__DATA TO USE__
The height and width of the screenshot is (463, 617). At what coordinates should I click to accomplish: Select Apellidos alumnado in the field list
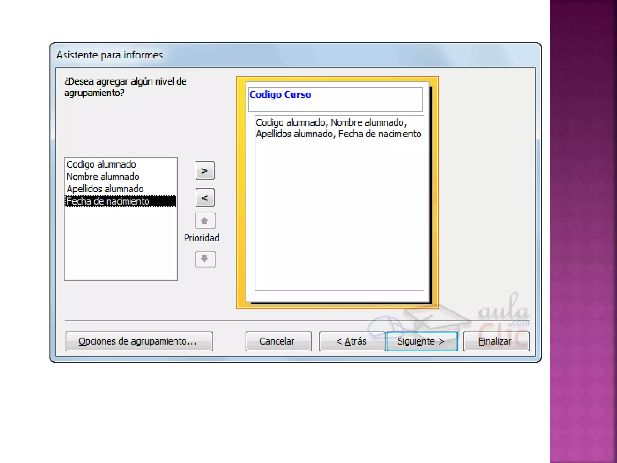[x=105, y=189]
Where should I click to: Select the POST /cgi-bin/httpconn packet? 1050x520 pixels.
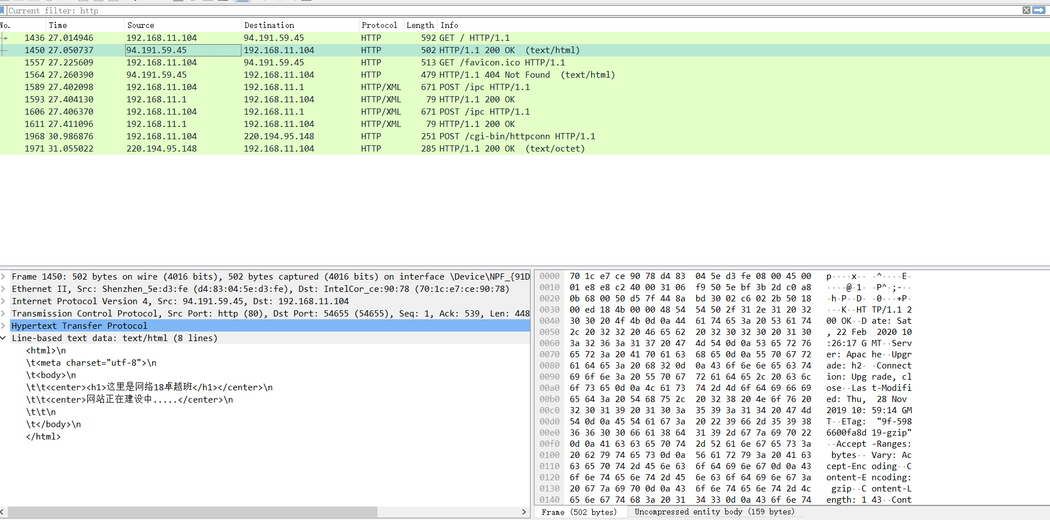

--

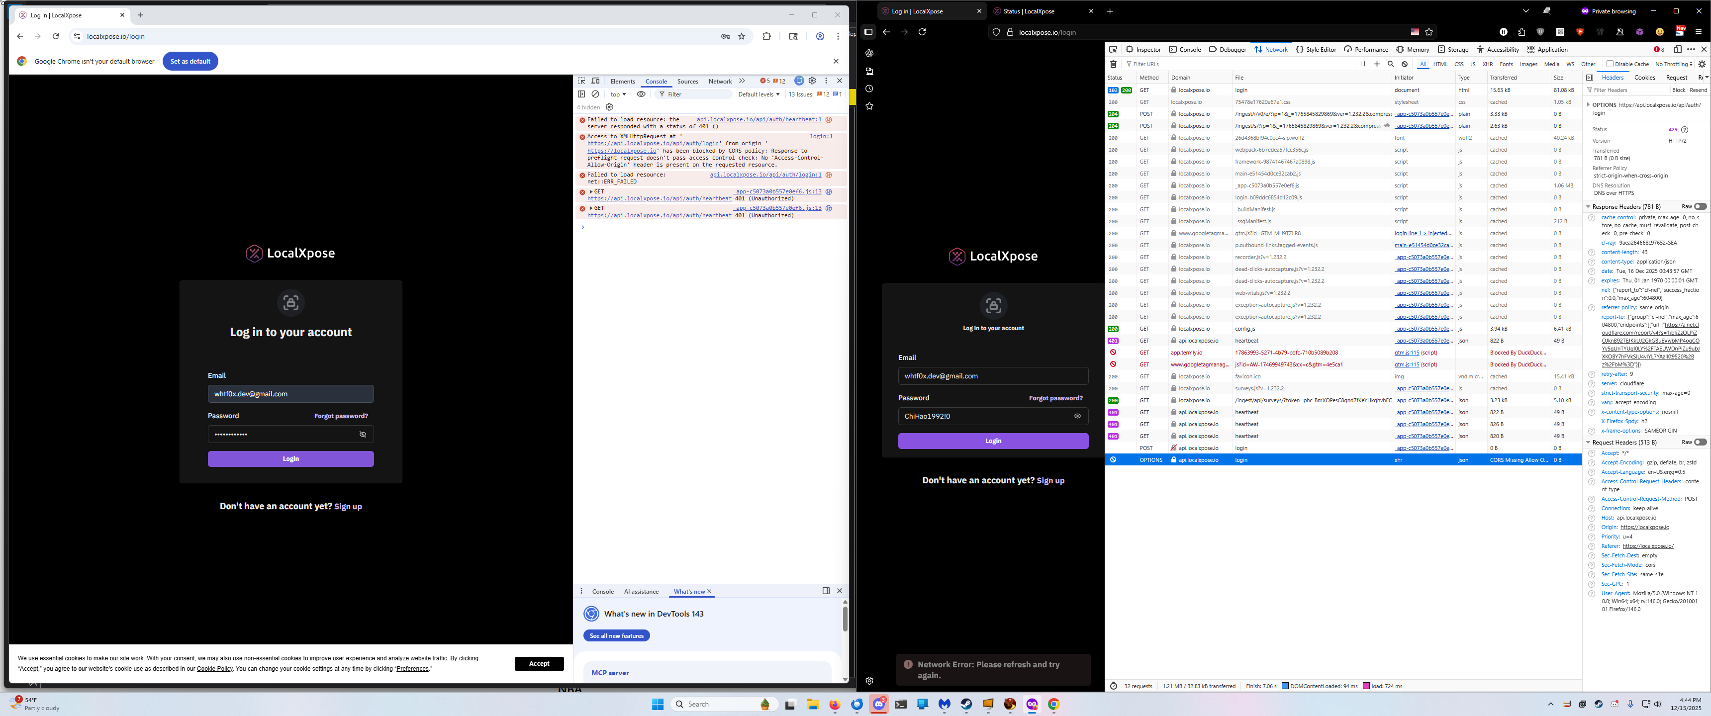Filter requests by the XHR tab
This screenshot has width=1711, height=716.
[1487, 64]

__ABOUT THIS TASK__
Beginning at the line above that contains "The height and" and going on through the line that contains "Where should I", please copy every line exactly, leaving the pictures out and adding nothing.

__TASK RESPONSE__
The height and width of the screenshot is (463, 617). At what coordinates should I click to accomplish: Select Apellidos alumnado in the field list
[x=105, y=189]
Where should I click to: Select the POST /cgi-bin/httpconn packet? 1050x520 pixels.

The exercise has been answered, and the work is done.